Dan ketika balas dendam berubah menjadi pernikahan, siapa yang sebenarnya akan terluka?
Karya ini diterbitkan atas izin NovelToon Hashifa, isi konten hanyalah pandangan pribadi pembuatnya, tidak mewakili NovelToon sendiri
Tak seperti yang kamu duga
“Uhuk! Uhuk…!”
Sekar tersedak teh yang belum sempat ia telan. Dadanya terasa panas. Ia terbatuk-batuk sambil memukul dadanya sendiri.
Langit hanya melirik sekilas.
“Pelan-pelan minumnya,” tegurnya datar.
Sekar menatapnya tak percaya. “Kamu gila, ya, Mas?”
“Tidak.” Jawabannya tenang masih dengan raut datarnya. “Aku serius.”
Sekar meletakkan gelasnya dengan keras di atas dashboard. Napasnya masih tersengal setelah tersedak.
“Maksud Mas ngomong begitu apa? Mau ngejek aku?” Suaranya meninggi. “Mas pikir aku serendah itu? Dengan mudah jatuh ke pelukan orang lain setelah dikhianati suami sendiri?”
Langit tetap fokus ke jalan, membiarkan Sekar meluapkan emosinya.
“Mas pikir pernikahan itu apa? Ganti baju?
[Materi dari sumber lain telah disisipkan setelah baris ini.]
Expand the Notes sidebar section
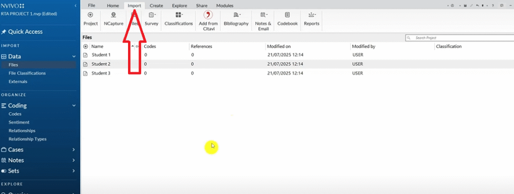 click(73, 160)
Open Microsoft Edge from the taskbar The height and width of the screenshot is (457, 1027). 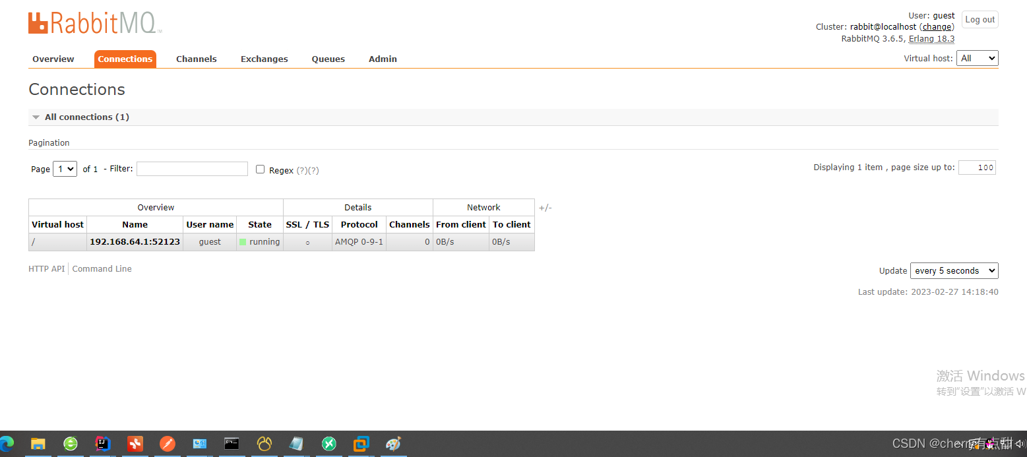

Tinggal lepas satu, pakai yang lain?”
Sekar mendengkus kesal.
“Lagipula manusia macam apa yang tiba-tiba ngajak menikah perempuan yang jelas-jelas masih sah jadi kakak iparnya sendiri?”
“Aku juga nggak tertarik pada istri orang,” ujar Langit datar. “Tapi aku nggak suka melihat perempuan meratap hanya karena diselingkuhi.”
Sekar mengepalkan tangannya.
“Aku bukan perempuan selemah itu.”
“Bagus.” Langit menoleh sebentar, lalu kembali menatap jalan. “Kalau begitu buktikan. Apa yang mau kamu lakukan setelah tahu suamimu berselingkuh?”
Sekar terdiam tanpa bisa menjawab. Ia memang belum tahu apa yang harus ia lakukan setelah ini.
“Aku bisa membantumu,” lanjut Langit tenang. “Tapi setelah semuanya selesai, kamu harus menikah denganku.”
Sekar menatapnya seolah tak percaya dengan apa yang baru saja ia dengar. Ia menghembuskan napas kasar.
“Kayaknya Mas benar-benar kesambet setan kuburan,” ucapnya sinis.
Wajahnya ditekuk, terlihat masam dan kesal.
Langit melirik dari ekor matanya, lalu tersenyum samar. Setidaknya wanita itu sudah tidak tampak seperti orang yang kehilangan jiwa.
Pria itu mengembuskan napas pelan.
“Kamu nggak tahu apa-apa tentang suamimu, Sekar,” katanya akhirnya.
Nada suaranya tetap datar, tetapi ada sesuatu yang lebih berat di balik kalimat itu.
“Dia nggak seperti yang kamu kenal. Ada banyak hal yang nggak pernah terungkap ke luar.”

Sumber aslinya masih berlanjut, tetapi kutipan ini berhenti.